What is demat and trading account?
Dematerialized account or demat account is used to hold shares in electronic format. Dematerialization is the process of converting physical shares into electronic shares. Physical shares have their own set of drawbacks as they may get torn, lost or stolen. Transfer of shares also took a long time as the process involved a lot of paper work. Dematerialized shares can be maintained easily and are stored in a safe manner. You can open demat account online easily by clicking the link https://ekyc.karvykra.com/ksbl-ekyc-new/ . It’s a simple and easy process and will take only 15 minutes. To fill the account opening form, you need to have PAN card, AADHAAR, personalized cheque, bank statement and signature signed on white background.
Are you confused about demat and trading account? Lets us learn about trading account now. When you buy or sell a share, your money from the bank account gets transferred to your trading account. Only with a trading account, you can do any transaction in the stock market.

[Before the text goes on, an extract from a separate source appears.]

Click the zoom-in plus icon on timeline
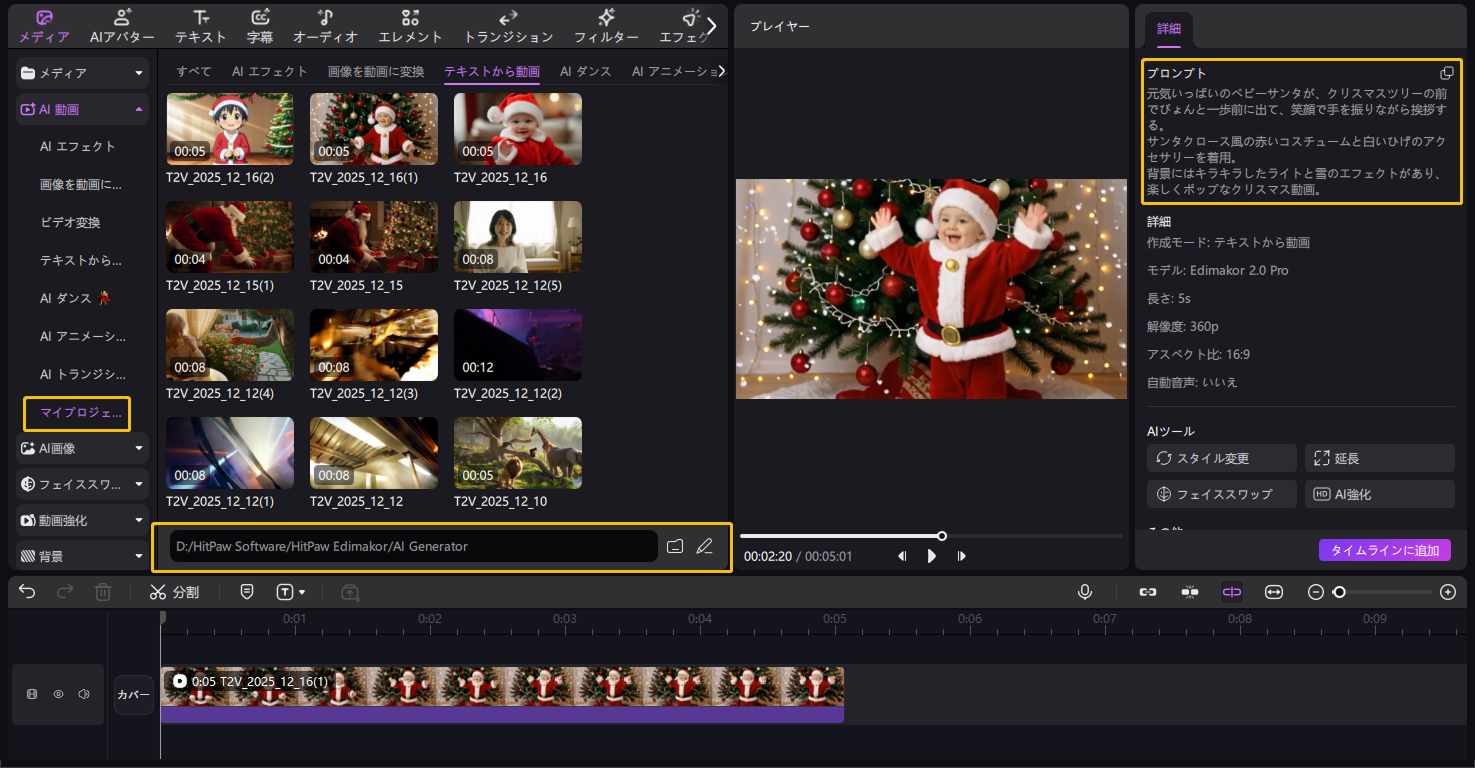click(x=1447, y=592)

What is the difference between demat account and trading account?
Let us understand this with an example. You buy shares of ABC company for Rs. 1000 at Rs. 100 per share. As the bank account is linked with the trading account, Rs. 1000 gets debited from your trading account when you buy the shares and the same amount is credited to your trading account when you sell these shares. The shares you purchase get credited to your demat account and it gets debited from demat account when you sell the shares. Trading account acts as an intermediary between bank account and demat account.
When you open a demat account online, simultaneously your trading account too gets opened. You get a user id and password by using which you can begin investing through your trading account. Hope you got the point. Demat account just holds your shares in electronic format whereas to do buy or sell transactions, you need a trading account.